Your task -
Before anything else, copy every record below exactly as it stands.

Input data -
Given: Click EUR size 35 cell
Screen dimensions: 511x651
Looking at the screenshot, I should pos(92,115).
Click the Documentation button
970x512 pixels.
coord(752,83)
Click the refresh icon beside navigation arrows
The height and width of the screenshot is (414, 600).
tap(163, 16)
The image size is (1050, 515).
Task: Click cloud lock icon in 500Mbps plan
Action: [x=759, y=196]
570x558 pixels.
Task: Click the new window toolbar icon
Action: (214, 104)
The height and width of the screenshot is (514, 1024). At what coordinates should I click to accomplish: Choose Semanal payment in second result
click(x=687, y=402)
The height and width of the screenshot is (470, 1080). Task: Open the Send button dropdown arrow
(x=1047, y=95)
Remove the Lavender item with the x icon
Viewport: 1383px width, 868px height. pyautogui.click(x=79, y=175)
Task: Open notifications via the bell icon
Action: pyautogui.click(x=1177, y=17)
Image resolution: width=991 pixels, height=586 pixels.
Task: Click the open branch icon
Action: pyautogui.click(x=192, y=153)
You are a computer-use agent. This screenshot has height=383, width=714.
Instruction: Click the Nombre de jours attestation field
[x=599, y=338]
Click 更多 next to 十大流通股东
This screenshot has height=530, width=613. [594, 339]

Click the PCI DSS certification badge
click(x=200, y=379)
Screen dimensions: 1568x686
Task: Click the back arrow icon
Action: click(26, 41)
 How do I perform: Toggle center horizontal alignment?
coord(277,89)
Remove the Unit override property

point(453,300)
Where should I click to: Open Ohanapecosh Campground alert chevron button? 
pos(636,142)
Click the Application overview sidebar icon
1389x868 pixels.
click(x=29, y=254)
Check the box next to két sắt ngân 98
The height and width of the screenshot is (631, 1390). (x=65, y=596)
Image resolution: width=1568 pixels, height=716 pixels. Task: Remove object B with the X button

Response -
Given: Click EUR size 35 cell
Screen dimensions: 511x651
Looking at the screenshot, I should pos(92,115).
Click the Documentation button
970x512 pixels.
coord(752,83)
Click the refresh icon beside navigation arrows
The height and width of the screenshot is (414, 600).
tap(163, 16)
The image size is (1050, 515).
Task: Click cloud lock icon in 500Mbps plan
Action: [x=759, y=196]
570x558 pixels.
Task: Click the new window toolbar icon
Action: (214, 104)
The height and width of the screenshot is (514, 1024). At what coordinates should I click to accomplish: Choose Semanal payment in second result
click(x=687, y=402)
The height and width of the screenshot is (470, 1080). Task: Open the Send button dropdown arrow
(x=1047, y=95)
Remove the Lavender item with the x icon
Viewport: 1383px width, 868px height. pyautogui.click(x=79, y=175)
Task: Open notifications via the bell icon
Action: pyautogui.click(x=1177, y=17)
Image resolution: width=991 pixels, height=586 pixels.
Task: Click the open branch icon
Action: pyautogui.click(x=192, y=153)
You are a computer-use agent. This screenshot has height=383, width=714.
Instruction: Click the Nombre de jours attestation field
[x=599, y=338]
Click 更多 next to 十大流通股东
This screenshot has height=530, width=613. [594, 339]

Click the PCI DSS certification badge
click(x=200, y=379)
Screen dimensions: 1568x686
Task: Click the back arrow icon
Action: click(26, 41)
 How do I perform: Toggle center horizontal alignment?
coord(277,89)
Remove the Unit override property

point(453,300)
Where should I click to: Open Ohanapecosh Campground alert chevron button? 
pos(636,142)
Click the Application overview sidebar icon
1389x868 pixels.
click(x=29, y=254)
Check the box next to két sắt ngân 98
The height and width of the screenshot is (631, 1390). (x=65, y=596)
Image resolution: width=1568 pixels, height=716 pixels. Task: Remove object B with the X button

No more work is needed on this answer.